SUPPLIED RECORDS:
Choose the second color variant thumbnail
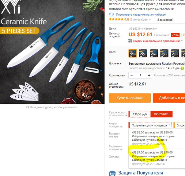 pyautogui.click(x=143, y=53)
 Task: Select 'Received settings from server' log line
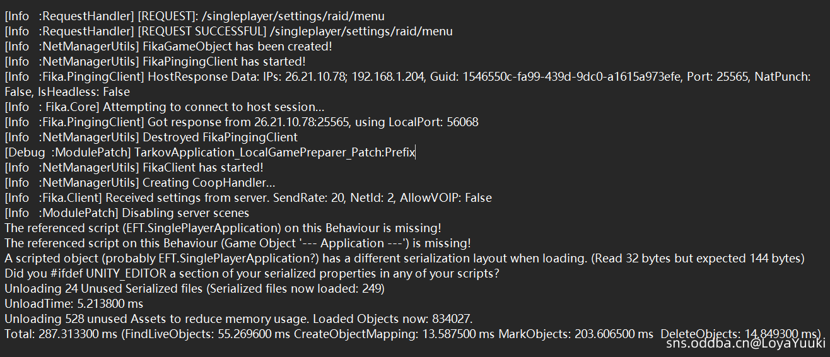[x=248, y=198]
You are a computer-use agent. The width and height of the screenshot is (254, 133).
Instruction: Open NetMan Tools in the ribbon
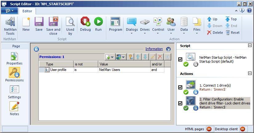10,26
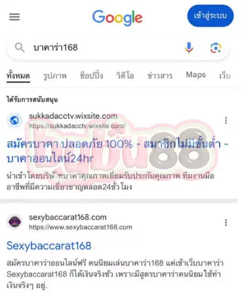The height and width of the screenshot is (301, 242).
Task: Select the ทั้งหมด tab
Action: coord(18,76)
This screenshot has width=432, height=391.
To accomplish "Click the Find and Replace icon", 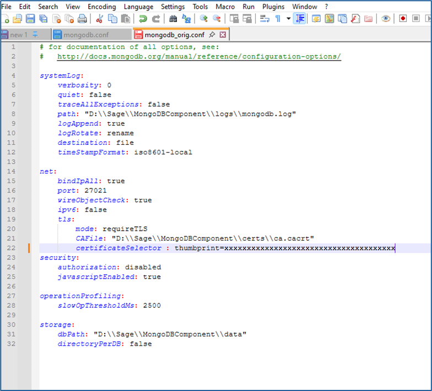I will 186,19.
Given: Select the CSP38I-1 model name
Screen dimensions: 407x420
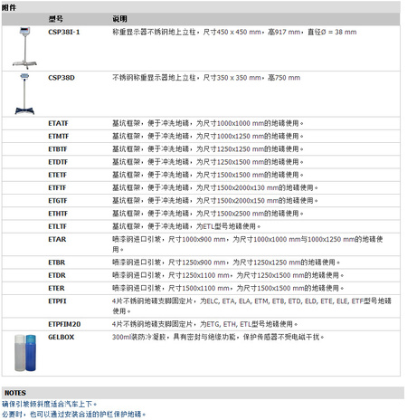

HOW TO COMPLETE THIS TASK:
Your task is to repeat exactly the lines from the one containing "Given: Select the CSP38I-1 model name" through the end of the material, both included, and only those, without pictures.

EXERCISE OUTPUT:
Given: Select the CSP38I-1 model name
Screen dimensions: 407x420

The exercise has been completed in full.